A Hitchhiker's Guide to Poisson Gradient Estimation
Michael Ibrahim, Hanqi Zhao, Eli Sennesh, Zhi Li, Anqi Wu, Jacob L. Yates, Chengrui Li, Hadi Vafaii
TL;DR
This work tackles the challenge of differentiating through Poisson-distributed latent variables, a common scenario in neuroscience-inspired models. It compares Eat and Gsm relaxations and introduces Eat_cubic, a cubic Hermite-based relaxation with compact support that yields unbiased first moments for τ ≤ 1 and improved distributional fidelity. Leveraging Campbell's theorem, the authors derive closed-form expressions for the Eat moments and demonstrate through theory and experiments that Eat_cubic better preserves Poisson statistics (especially mean and variance) while remaining robust to temperature choices; it often matches exact gradients in downstream ELBO performance on Poisson VAE and POGLM tasks. They also provide a nuanced gradient analysis showing that distributional fidelity and gradient quality capture complementary facets of relaxation performance, and conclude with practical recommendations for practitioners on choosing and tuning Poisson relaxations.
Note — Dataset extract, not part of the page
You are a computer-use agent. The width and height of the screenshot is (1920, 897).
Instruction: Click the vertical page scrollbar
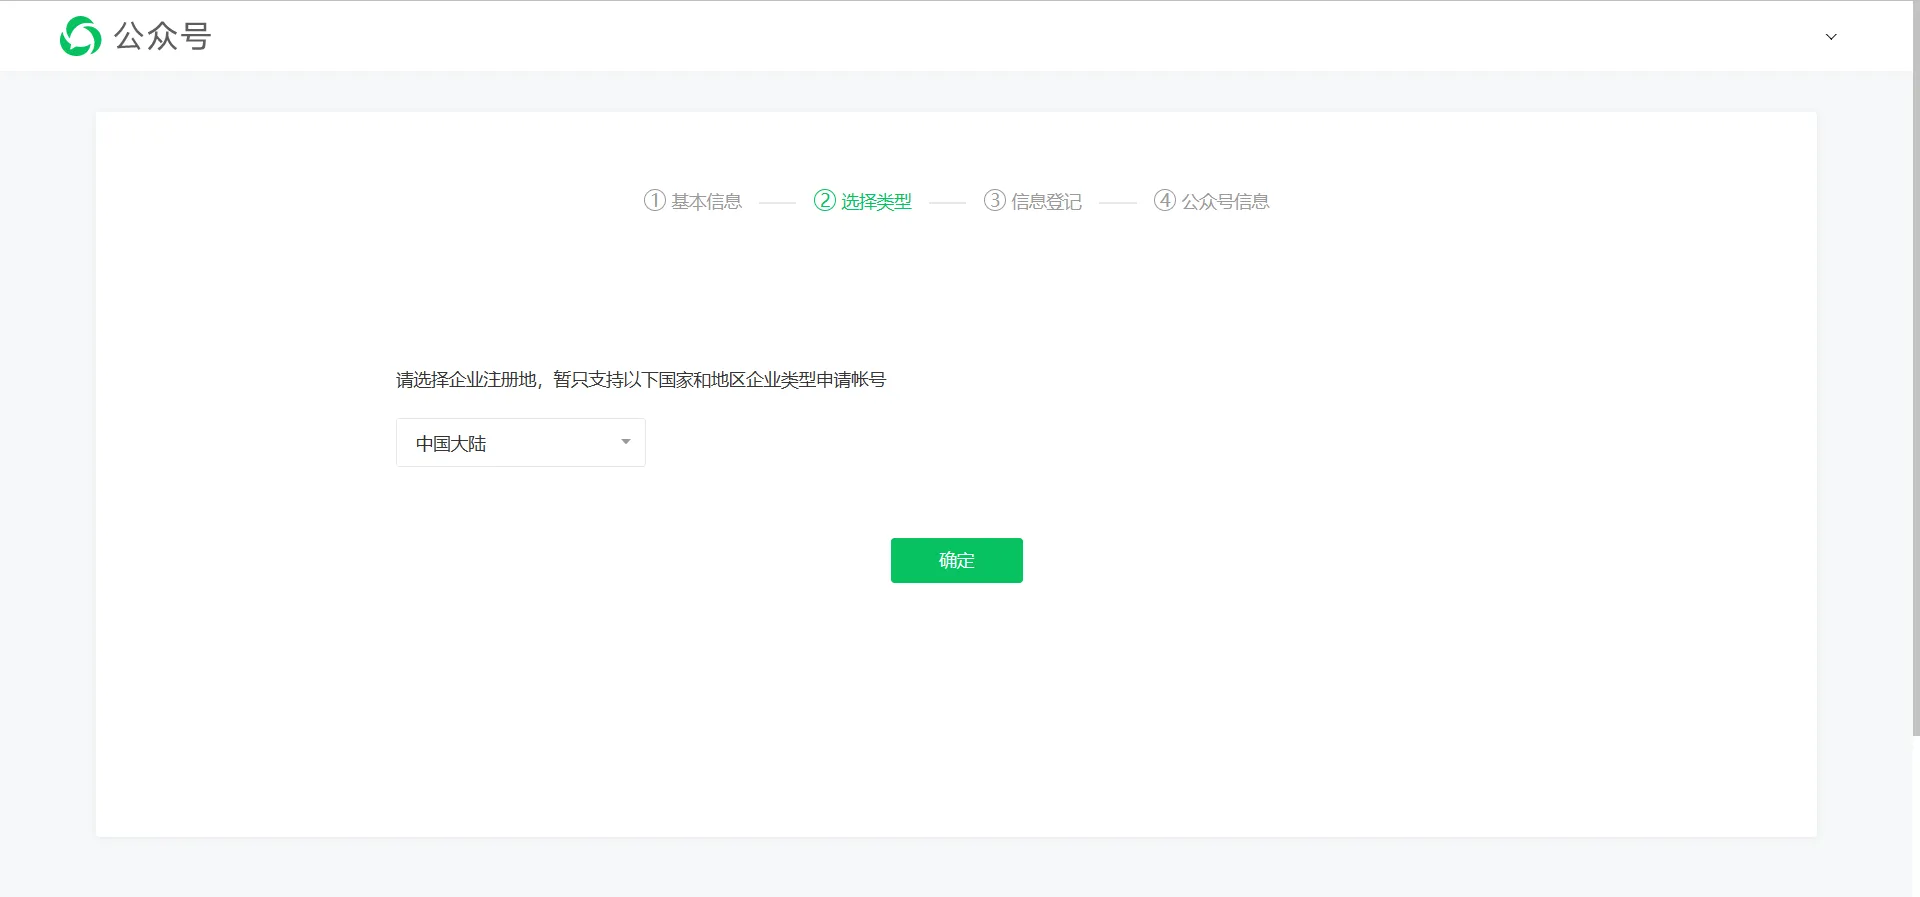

Overall, the results highlight distributional fidelity as a crucial factor and offer a robust, temperature-insensitive option for Poisson gradient estimation with broad NeuroAI applicability.
Abstract
Poisson-distributed latent variable models are widely used in computational neuroscience, but differentiating through discrete stochastic samples remains challenging. Two approaches address this: Exponential Arrival Time (EAT) simulation and Gumbel-SoftMax (GSM) relaxation. We provide the first systematic comparison of these methods, along with practical guidance for practitioners. Our main technical contribution is a modification to the EAT method that theoretically guarantees an unbiased first moment (exactly matching the firing rate), and reduces second-moment bias. We evaluate these methods on their distributional fidelity, gradient quality, and performance on two tasks: (1) variational autoencoders with Poisson latents, and (2) partially observable generalized linear models, where latent neural connectivity must be inferred from observed spike trains. Across all metrics, our modified EAT method exhibits better overall performance (often comparable to exact gradients), and substantially higher robustness to hyperparameter choices. Together, our results clarify the trade-offs between these methods and offer concrete recommendations for practitioners working with Poisson latent variable models.